(Exercise data)
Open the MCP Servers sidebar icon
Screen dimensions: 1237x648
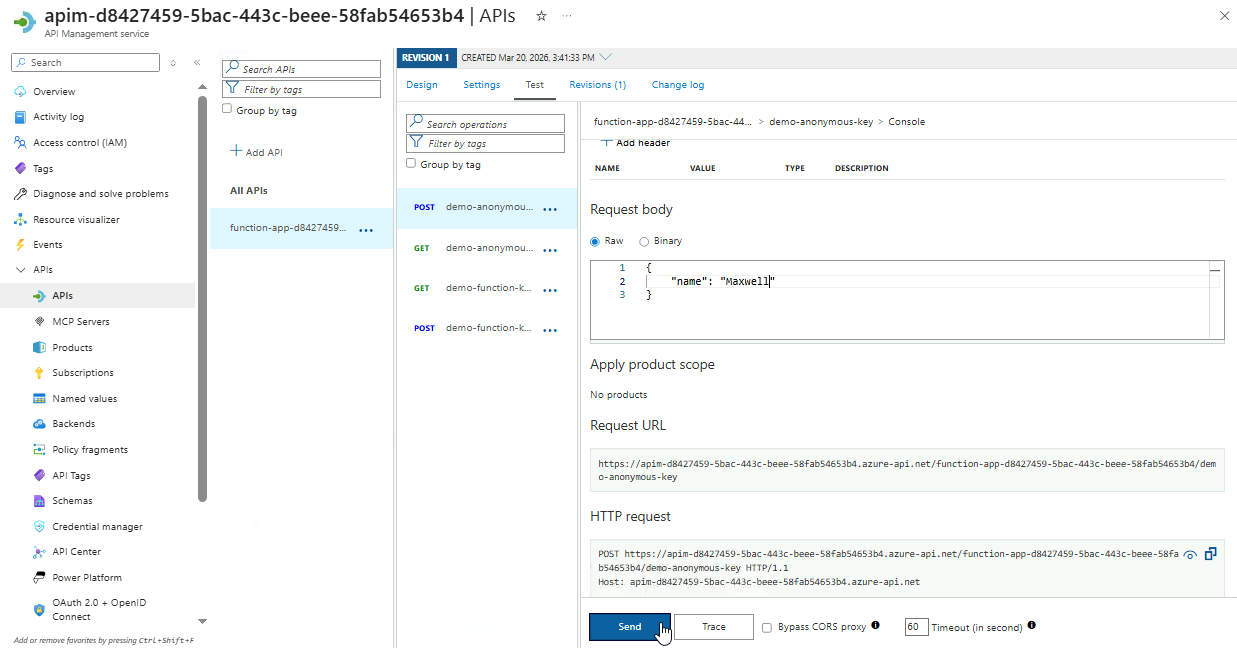pyautogui.click(x=40, y=322)
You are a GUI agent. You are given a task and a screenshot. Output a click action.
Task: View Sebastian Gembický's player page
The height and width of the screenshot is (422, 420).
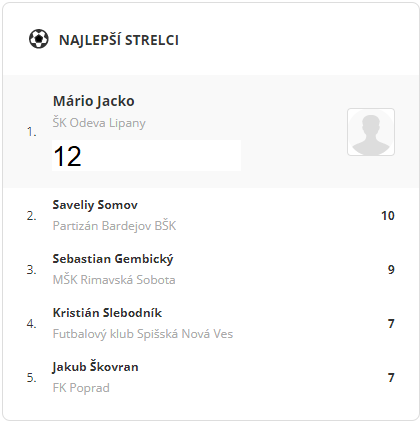tap(113, 259)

(Task brief)
The answer must be an exact copy of the lines from the one containing "The height and" through the last line of the records, and nothing else. Pictures do not belong in it.

(Exercise result)
The height and width of the screenshot is (422, 420).
tap(113, 259)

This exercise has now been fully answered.